And this gives me a variance of eight. Now, unfortunately, variance isn't a very intuitive number, because the unit of variance in this case is dollar squared, because we squared the difference between the data points and the mean, earlier in the equation. A much more intuitive number is the standard deviation which is simply the square root of the variance. I'll write equals SQRT, open a bracket, and find the variance. I'll then press Enter and this gives me a standard deviation of $2.83. This means that on average our data points are $2.83 away from the mean value. If I now change these numbers off camera, moving the numbers closer together and keeping the mean the same, you can see that the standard deviation decreases, because on average our numbers are closer to the mean. In this way, standard deviation quantifies intuitively how far your data is dispersed from the mean, or average value. Thankfully, we don't have to complete these separate steps when we're calculating standard deviation and variance. Excel has some handy in-built functions, we'll use for the sports bar. So for variance, I'll write equals VAR and select the P option, which is for the entire population. I'll then simply select revenues as my input and this give me a rather unintuitive value of over 14 million dollars, so instead we'll focus on standard deviation. I'll write equals STDEV, select the P option, because I have the entire population, and again my input is revenues.

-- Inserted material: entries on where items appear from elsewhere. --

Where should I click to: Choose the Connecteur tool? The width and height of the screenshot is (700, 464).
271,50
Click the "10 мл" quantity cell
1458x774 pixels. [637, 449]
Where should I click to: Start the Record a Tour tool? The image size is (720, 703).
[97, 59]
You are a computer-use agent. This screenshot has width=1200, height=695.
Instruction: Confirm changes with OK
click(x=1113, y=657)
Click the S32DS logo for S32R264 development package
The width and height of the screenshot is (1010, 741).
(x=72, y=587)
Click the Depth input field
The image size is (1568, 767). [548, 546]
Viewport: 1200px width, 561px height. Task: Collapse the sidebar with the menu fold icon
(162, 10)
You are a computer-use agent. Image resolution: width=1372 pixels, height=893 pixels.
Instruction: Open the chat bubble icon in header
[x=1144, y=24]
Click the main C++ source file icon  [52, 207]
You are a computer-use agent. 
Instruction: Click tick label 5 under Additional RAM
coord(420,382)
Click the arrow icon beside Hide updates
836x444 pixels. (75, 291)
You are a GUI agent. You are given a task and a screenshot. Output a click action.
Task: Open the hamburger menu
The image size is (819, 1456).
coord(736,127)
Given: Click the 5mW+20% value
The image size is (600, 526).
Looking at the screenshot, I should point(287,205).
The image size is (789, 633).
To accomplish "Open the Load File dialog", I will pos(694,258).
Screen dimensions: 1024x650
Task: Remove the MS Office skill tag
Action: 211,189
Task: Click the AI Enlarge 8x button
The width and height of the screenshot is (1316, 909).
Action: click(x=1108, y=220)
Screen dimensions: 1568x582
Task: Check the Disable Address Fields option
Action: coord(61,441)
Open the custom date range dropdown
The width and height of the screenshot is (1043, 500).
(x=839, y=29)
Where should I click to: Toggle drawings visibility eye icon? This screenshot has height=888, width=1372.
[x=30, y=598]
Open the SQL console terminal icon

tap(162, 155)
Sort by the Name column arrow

When I press Enter, I find that on average my data is $3,762 away from the mean value of 5,738.

Standard deviation is a very important metric in statistics and it's imperative that you understand how it's calculated and how to interpret it. To help you in this task, I've created an exercise on the third tab that asks you to calculate the mean, median and standard deviation for a rival sports bar called Solo. When you've calculated your results, try to compare Solo's performance against Virtuoso. I'll leave my answer in the after file below the video.